● DATA FOR THIS TASK
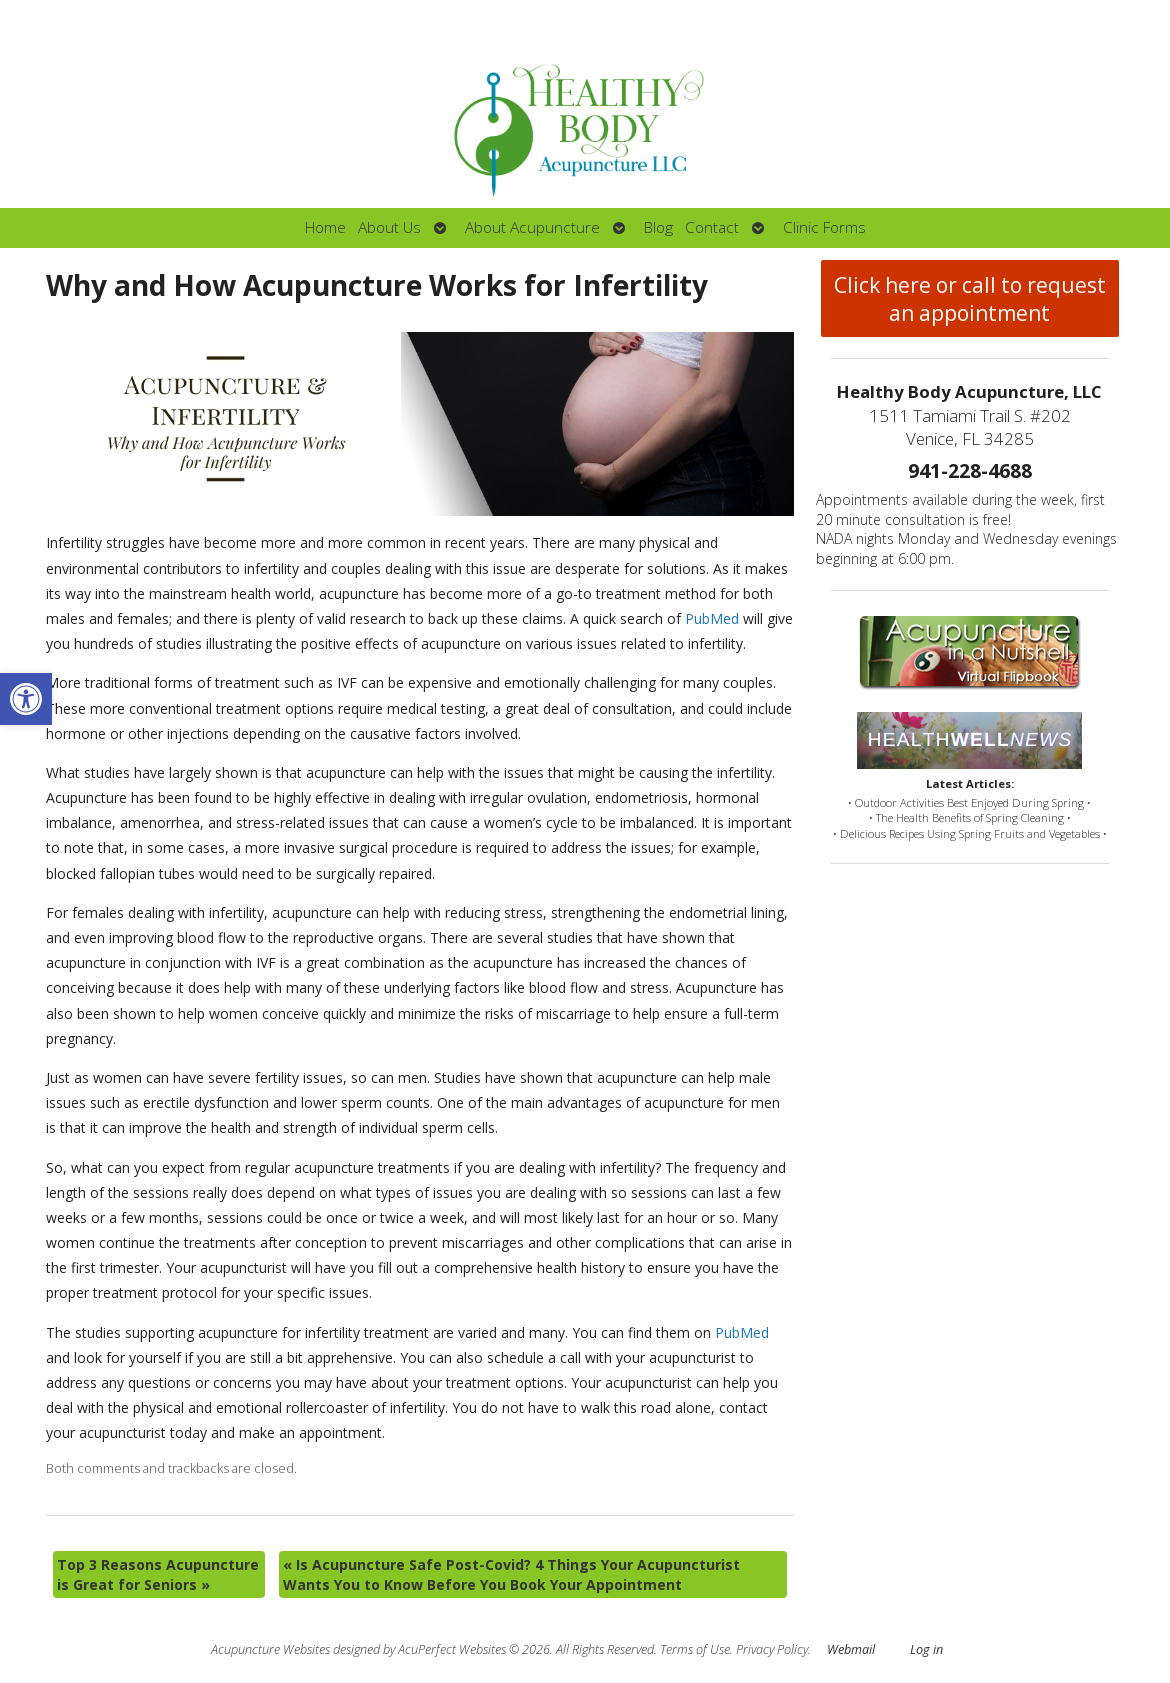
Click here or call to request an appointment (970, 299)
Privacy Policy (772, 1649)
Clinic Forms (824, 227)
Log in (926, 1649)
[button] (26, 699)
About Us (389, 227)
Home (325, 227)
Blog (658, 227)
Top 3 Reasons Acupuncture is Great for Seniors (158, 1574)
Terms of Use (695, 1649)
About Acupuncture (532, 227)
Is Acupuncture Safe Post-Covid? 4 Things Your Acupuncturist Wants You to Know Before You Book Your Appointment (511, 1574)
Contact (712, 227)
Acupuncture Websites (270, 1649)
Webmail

● REQUIREMENTS
Present the lines of the records as a numbered list, running from the line containing "Privacy Policy (772, 1649)" through the final line of the records, both included, and omitting any blank lines.

● EXPECTED OUTPUT
1. Privacy Policy (772, 1649)
2. Clinic Forms (824, 227)
3. Log in (926, 1649)
4. [button] (26, 699)
5. About Us (389, 227)
6. Home (325, 227)
7. Blog (658, 227)
8. Top 3 Reasons Acupuncture is Great for Seniors (158, 1574)
9. Terms of Use (695, 1649)
10. About Acupuncture (532, 227)
11. Is Acupuncture Safe Post-Covid? 4 Things Your Acupuncturist Wants You to Know Before You Book Your Appointment (511, 1574)
12. Contact (712, 227)
13. Acupuncture Websites (270, 1649)
14. Webmail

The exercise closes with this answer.